“Why are the Government singling out the charter of fundamental rights to be the only piece of EU legislation that they wish to repeal?” Asked Conservative MP Kenneth Clarke this week.
“I have yet to hear an example from anybody of a case where the charter of fundamental rights has been invoked in a way that anybody in this House would wish to reverse. We have not been given an example of an area of law that we have been taken into despite the bitter opposition of either the Government or this House. The advances that have been made, in some cases invoking the charter, seem to me perfectly worth while.”
But the pro-remain MP’s impassioned plea was in vain as his party voted by a 317 to 299 majority against an amendment backed by the Labour party to preserve the EU’s Fundamental Charter of Human Rights in British law after Brexit. – A Charter which contains protections such as freedom of speech, employment rights and the right to a private life.
The DUP voted with the Government as did Labour rebels Kate Hoey and Graham Springer.
But the rest of the Labour Party and other parties were united in calling for our rights enshrined in the Fundamental Charter of Human Rights to be kept in UK law post-Brexit. And Labour Leader Jeremy Corbyn has vowed to vote against the EU Withdrawal Bill if it threatens our rights or democratic accountability.
The Conservatives insisted that the protections enshrined in the Charter or either part of British law already or will be incorporated through other EU directives. Yet already Michael Gove is among the staunch Brexiters wanting Britain to scrap the EU working time directive which stops staff in most jobs from working more than 48 hours a week on average.
But cross party MEP’s, human rights watchdogs such as Amnesty and Liberty and legal experts had warned that certain rights would inevitably be eroded by abandoning the Charter of Fundamental Human Rights.
According to independent Human Rights watchdog the EHRC enshrined rights we lose with the Charter which do not have direct equivalents in UK human rights law include a freestanding right to non-discrimination, protection of a child’s best interests and the right to human dignity.
In an open letter by 20 human rights bodies and legal experts, Brexit Minister David Davis was warned: “The charter protects rights important to all of us: including rights to dignity, protection of personal data and health; and protections for workers, women, children, and older people, LGBTI and disabled people.”
“The government maintains that the charter will cease to be part of UK law when Britain leaves the EU but insists that rights will not be weakened following Brexit. However, the signatories claim that independent legal advice shows this to be wrong.
The protection afforded by the EU charter of fundamental rights is much stronger than the Human Rights Act
“Losing it creates a human rights hole because the charter provides some rights and judicial remedies that have no clear equivalents in UK law…
“Furthermore, by keeping the wide and complex body of EU law while throwing away the charter, which is the code to unlock it, the government risks creating confusion, jamming itself in a mountain of legal cases.”
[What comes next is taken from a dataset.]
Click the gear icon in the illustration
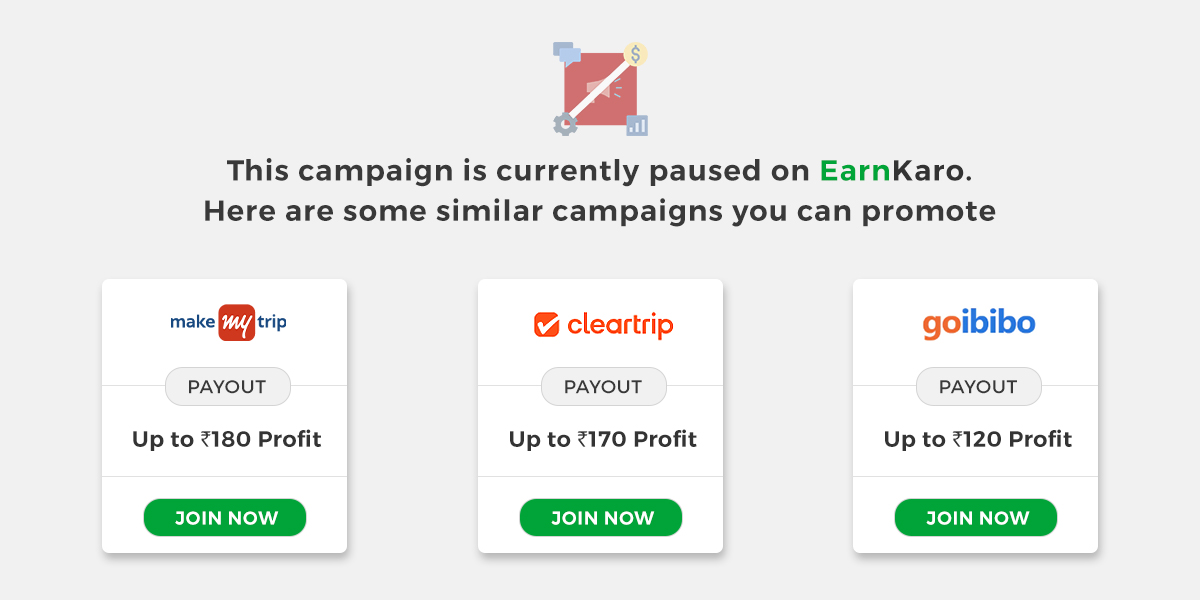pyautogui.click(x=563, y=124)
Labour leader Jeremy Corbyn though ruling out another referendum on how the UK leaves the EU, has insisted that he would encourage his party to vote against the EU Withdrawal Bill if the rights of workers, the environment, and democracy are threatened.
“If our tests are not met by the government, we will vote against the bill,” he told ITV’s Peston on Sunday.
Corbyn on Sunday insisted that he doubted the UK could stay in the Single Market and Customs Union if leaving the EU but warned: “We’ve set down our lines on that which are about democratic accountability, protection of workers and environment and consumer rights, human rights across Europe.”
According to EU Withdrawal Bill as it now stands, “the Charter of Fundamental Rights is not part of domestic law on or after exit day.”
Though this now faces challenges in the House Of Lords.
Potential Tory rebels including former Attorney General Dominic Grieve backed down after receiving reassurances from ministers.
Though he voted with the Government, Grieve warned: without even coming up with a plan for the future about possibly adding a bill of rights clause or rights clauses to the Human Rights Act, we’re sending out a really very strange message about our attitude on this side of the House to matters which I believe many people in this country now see as being rights of a fundamental character, particularly on issues like LGBT and things of that sort.”